Tensorflow-GPU on Windows with NVIDIA

If you are planning on setting up a dockerized tensorflow-gpu environment on your Windows machine. Please don’t. Your gonna have a really bad time. They are still working on proper support though, hope is still there.

Instead, as of now, set it up directly on Windows!

Installation in case of NVIDIA graphics card

  1. Install CUDA support properly by following instructions: Installation Guide :: NVIDIA Deep Learning cuDNN Documentation
  2. Watch out for correct CUDA / cuDNN version, in case you want to use an older tensorflow version for your project
compatibility matrix tensorflow-gpu versus CUDA and cuDNN. See tested versions in https://www.tensorflow.org/install/source_windows
  1. Setup a new python environment. Tip: use anaconda and pip
  2. Install Tensorflow-GPU, e.g. with pip install tensorflow-gpu

Check your installation

Open your new python environment and issue following commands

For Tensorflow 1.x

from tensorflow.python.client import device_lib
device_lib.list_local_devices()

For Tensorflow 2.x

import tensorflow as tf
tf.config.list_physical_devices('GPU')

There should be no warnings and errors.
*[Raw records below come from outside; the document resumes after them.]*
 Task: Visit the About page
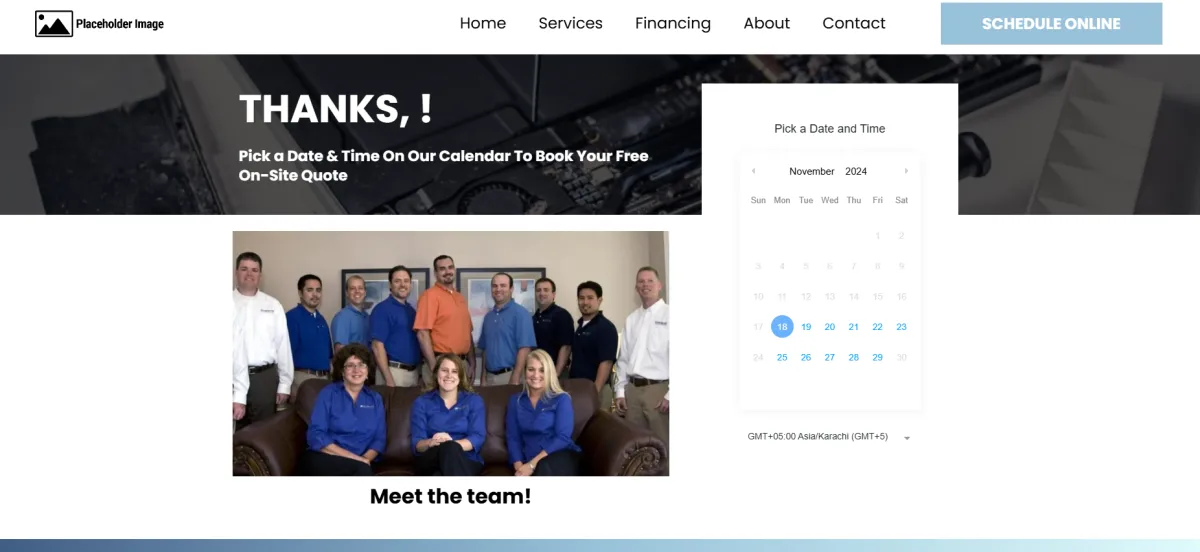click(767, 23)
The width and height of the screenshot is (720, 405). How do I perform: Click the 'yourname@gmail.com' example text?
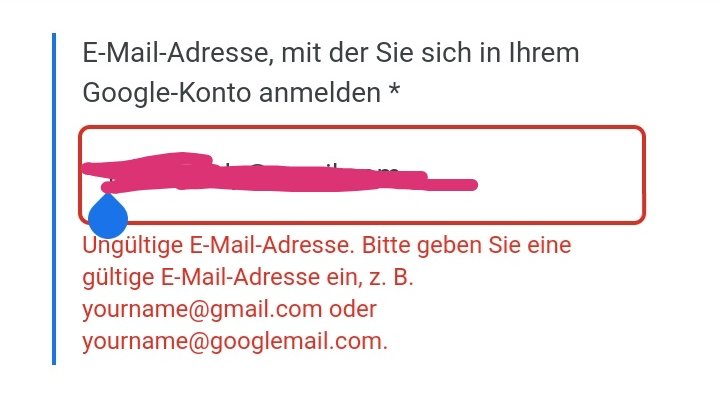(x=202, y=309)
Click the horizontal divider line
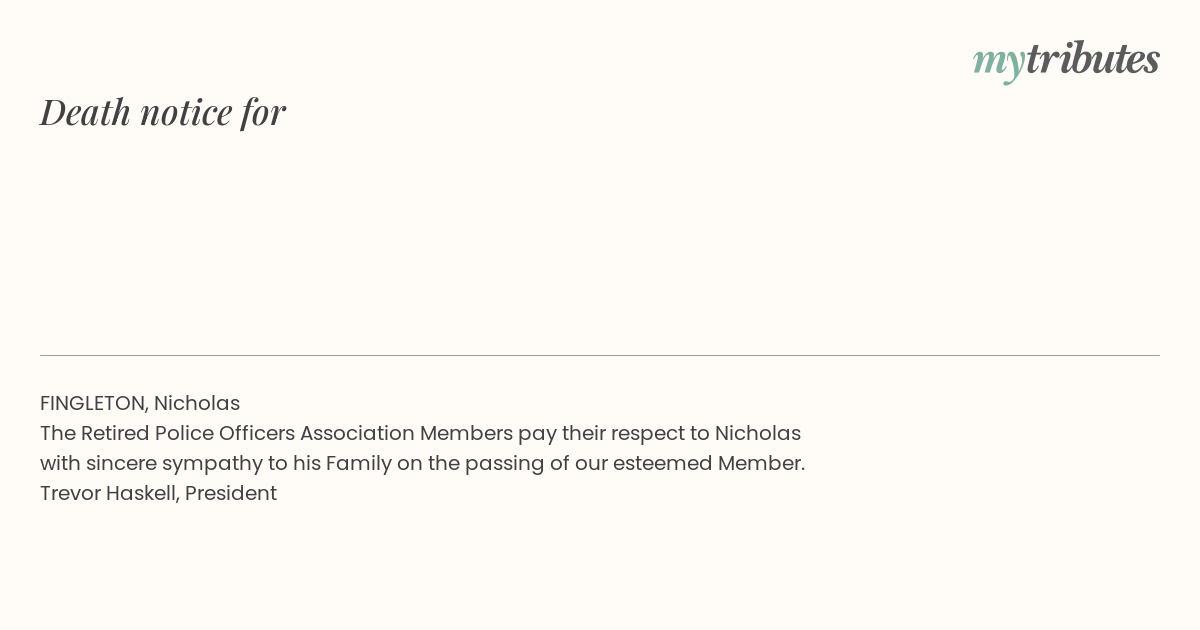 coord(600,355)
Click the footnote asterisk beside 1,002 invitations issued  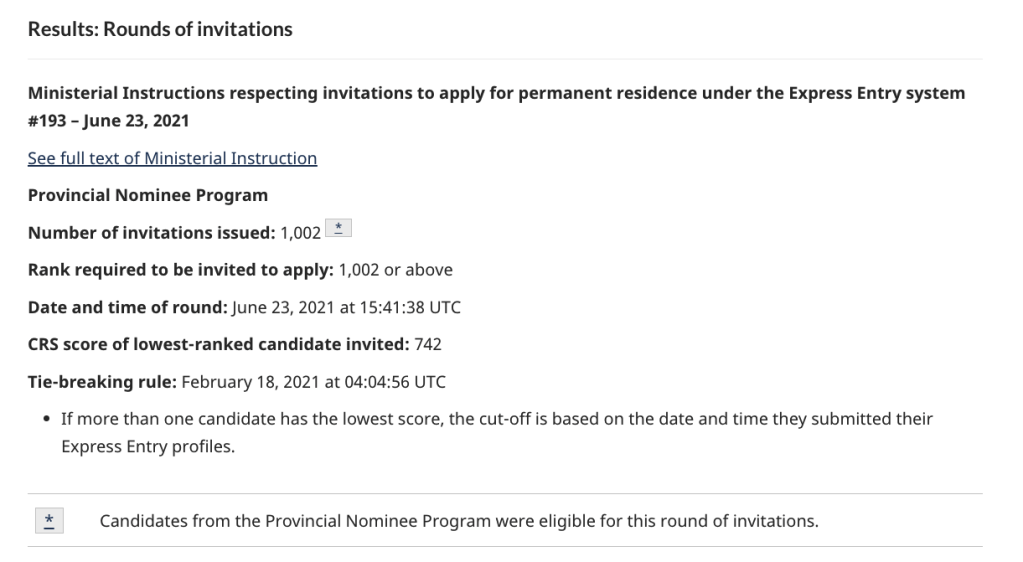tap(340, 232)
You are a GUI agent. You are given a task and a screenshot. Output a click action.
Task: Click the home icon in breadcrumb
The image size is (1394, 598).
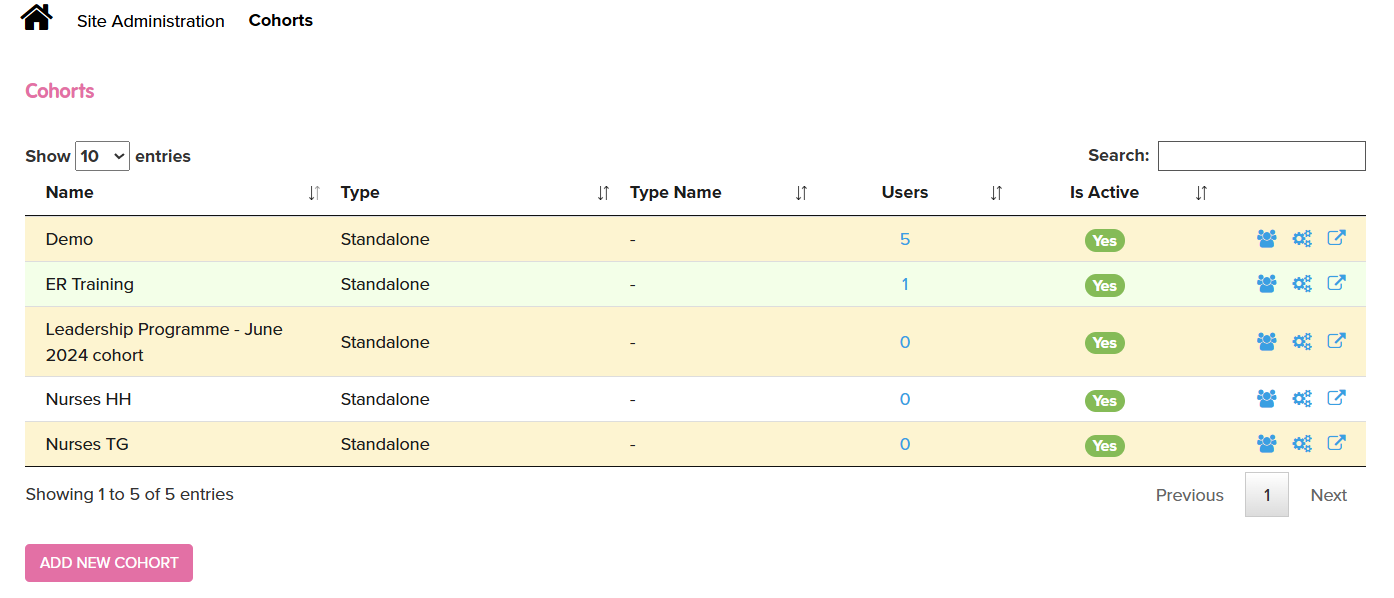36,18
You should see something like this in your python terminal:

2020-12-26 08:03:30.457651: I tensorflow/stream_executor/platform/default/dso_loader.cc:49] Successfully opened dynamic library nvcuda.dll
 2020-12-26 08:03:30.517230: I tensorflow/core/common_runtime/gpu/gpu_device.cc:1720] Found device 0 with properties:
 pciBusID: 0000:01:00.0 name: GeForce GTX 1650 with Max-Q Design computeCapability: 7.5
 coreClock: 1.245GHz coreCount: 16 deviceMemorySize: 4.00GiB deviceMemoryBandwidth: 104.34GiB/s
 2020-12-26 08:03:30.517784: I tensorflow/stream_executor/platform/default/dso_loader.cc:49] Successfully opened dynamic library cudart64_110.dll
 2020-12-26 08:03:31.288469: I tensorflow/stream_executor/platform/default/dso_loader.cc:49] Successfully opened dynamic library cublas64_11.dll
 2020-12-26 08:03:31.288705: I tensorflow/stream_executor/platform/default/dso_loader.cc:49] Successfully opened dynamic library cublasLt64_11.dll
 2020-12-26 08:03:31.381785: I tensorflow/stream_executor/platform/default/dso_loader.cc:49] Successfully opened dynamic library cufft64_10.dll
 2020-12-26 08:03:31.434105: I tensorflow/stream_executor/platform/default/dso_loader.cc:49] Successfully opened dynamic library curand64_10.dll
 2020-12-26 08:03:32.126894: I tensorflow/stream_executor/platform/default/dso_loader.cc:49] Successfully opened dynamic library cusolver64_10.dll
 2020-12-26 08:03:32.433552: I tensorflow/stream_executor/platform/default/dso_loader.cc:49] Successfully opened dynamic library cusparse64_11.dll
 2020-12-26 08:03:32.461163: I tensorflow/stream_executor/platform/default/dso_loader.cc:49] Successfully opened dynamic library cudnn64_8.dll
 2020-12-26 08:03:32.461578: I tensorflow/core/common_runtime/gpu/gpu_device.cc:1862] Adding visible gpu devices: 0
 [PhysicalDevice(name='/physical_device:GPU:0', device_type='GPU')]

Troubleshooting

If you see any warnings or errors when issuing the above statements:

  1. make sure once again that you have installed correct versions of CUDA and cuDNN which were tested with the version of tensorflow you are using (see https://www.tensorflow.org/install/source_windows).
  2. reboot your computer

Now you can go ahead and have fun while experiencing a significant performance boost when training e.g. a CNN.